### YOUR TASKS
1) Reproduce the cycling passage starting at "A bolt of lightning" and ending at "I’m pedaling ma-an!", switching "hill" to "mountain".
2) Carry on the uphill cycling story from its final line.

### EXCERPTED TEXT
A bolt of lightning struck inside my right knee as I refused to quit cranking up that demon hill trying to conquer my spirit. I gritted my teeth and cursed its mother. I shifted my weight so that my left leg would take the brunt of the punishment. It did. The hill grew. I gave it the finger and pressed on. It grew still, until my left knee twinged like my right as if shrapnel was shredding at the tendons. I shifted my weight again. Dan’s face looked like a beet root cut in half, his eyes remaining focused on the white dividing line. And then he reminded us of the muscled heroes in our legs and the importance of determination and indifference to pain.

So we made up a song. Well, modified the lyrics to a James Brown song in order to fit our status, it went a little something like this:

I’m a pedaling man!
Dah dah dat, du dada da Dah!
I’m pedaling ma-an!
Beh-dunt, dun de dunt. HUH!

Got what I got! (Fill in horn section with full lungs)
The hard wayee
And I make it better
Each and every dayee!

### ENTRIES SUPPLIED

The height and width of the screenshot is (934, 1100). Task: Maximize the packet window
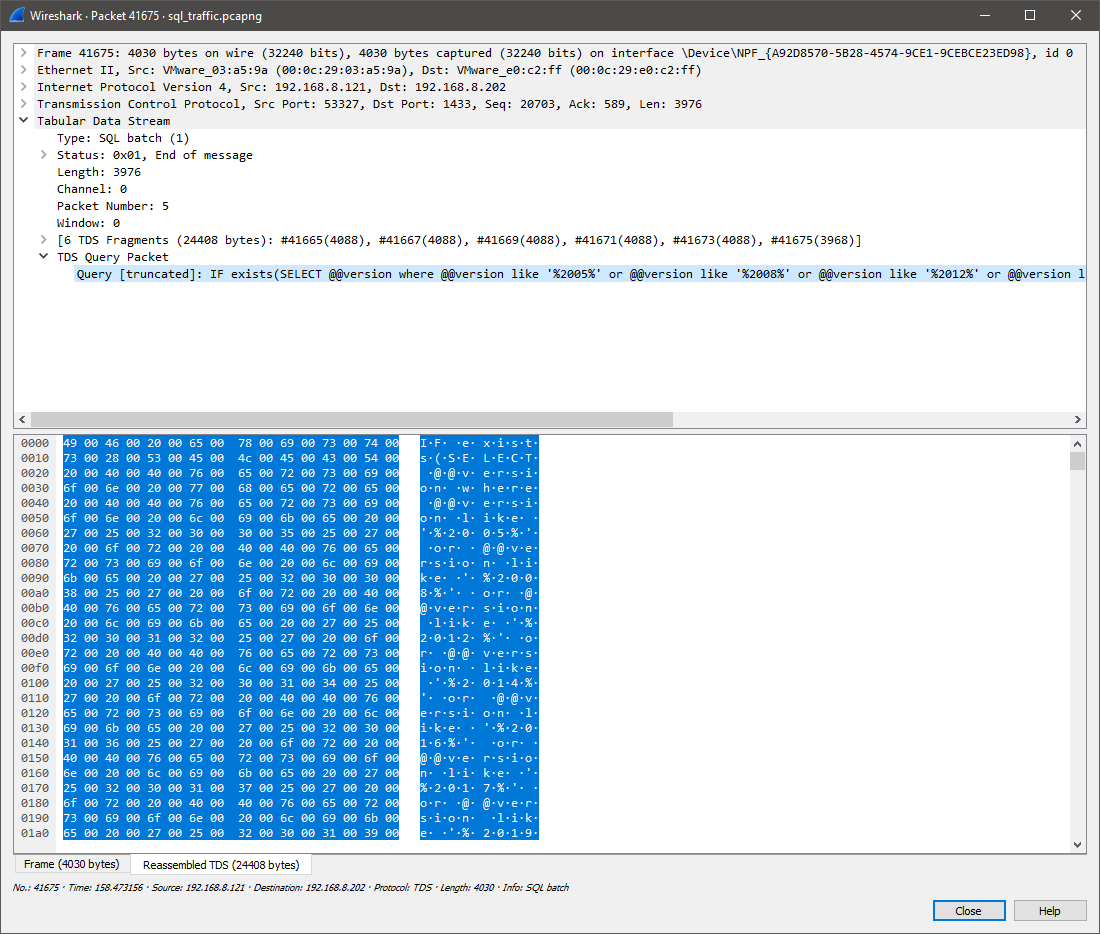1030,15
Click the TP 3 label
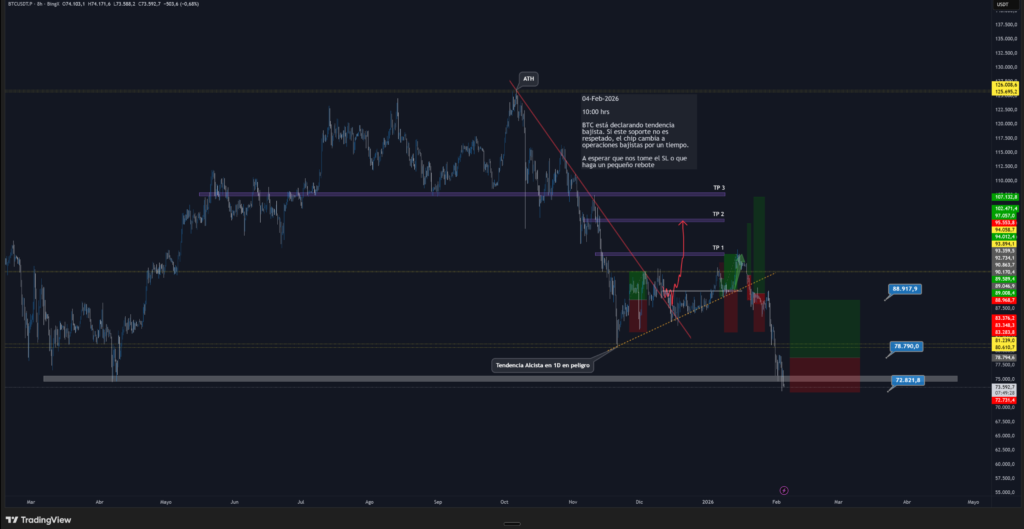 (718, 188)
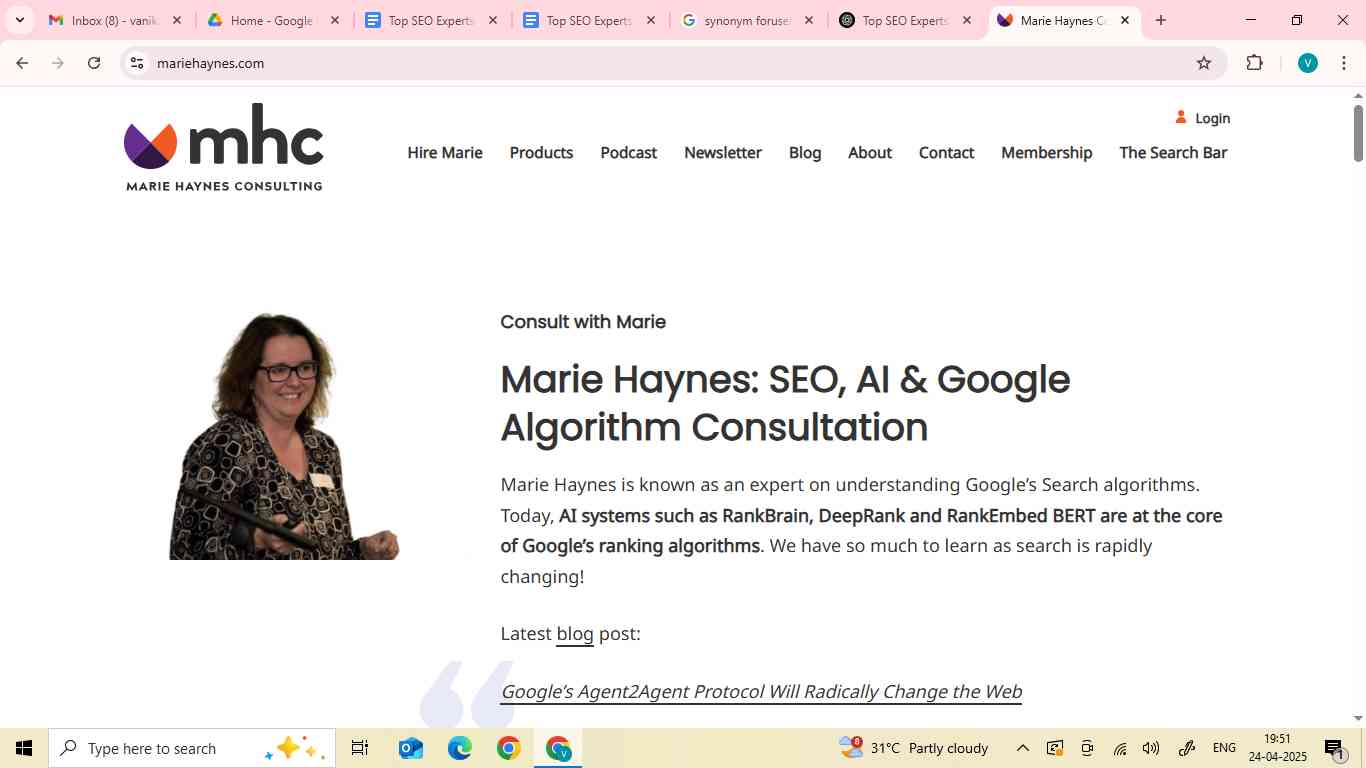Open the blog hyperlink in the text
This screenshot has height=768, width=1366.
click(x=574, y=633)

### IN RESPONSE
1)
A bolt of lightning struck inside my right knee as I refused to quit cranking up that demon mountain trying to conquer my spirit. I gritted my teeth and cursed its mother. I shifted my weight so that my left leg would take the brunt of the punishment. It did. The mountain grew. I gave it the finger and pressed on. It grew still, until my left knee twinged like my right as if shrapnel was shredding at the tendons. I shifted my weight again. Dan’s face looked like a beet root cut in half, his eyes remaining focused on the white dividing line. And then he reminded us of the muscled heroes in our legs and the importance of determination and indifference to pain.

So we made up a song. Well, modified the lyrics to a James Brown song in order to fit our status, it went a little something like this:

I’m a pedaling man!
Dah dah dat, du dada da Dah!
I’m pedaling ma-an!

2)
I’m a pedalin ma-an!”
Beh-dunt dun de dunt. HUH!

And that really fueled our fire, boy! We flew up and over those hills with power, the kind of power that comes with rocket ship helmets and Cadilacsycles. But we didn’t have either of those. Just some hip thrust power gusto and the kind of broohaha fever like blasts from a sawed-off. Hell yes! And then we’d fly down ‘em, screaming and laughing and growing prematurely senile before hitting the flats.

The days went on; they became a sort of blur. At times we thought we were back in Big Sur, battling fictitious creatures and threatening lifeless objects. Our knees were close enough to being destroyed. We had to calm down, take more breaks: give in. We were weakening.

Then there were the likes of Dale Hicks and Ruth Woodrow, the blessed souls who picked us up after seeing us sobbing on the side of the highway, when we’d forfeited our honor and stuck out our thumbs to pass two climbs and give our battered knees a rest. Dale Hicks spoke the way you’d imagine a man named that would. “Name’s Dale Hicks,” he shot out his hand, “awful pleased to meet ya’.” He was the fifth driver in a series of massive white pick-up trucks.

“Dale Hicks, you are a king among men,” we replied with gratitude. And he was. He got us up and over a relatively small hill that our legs just couldn’t bear. He let us out for the descent.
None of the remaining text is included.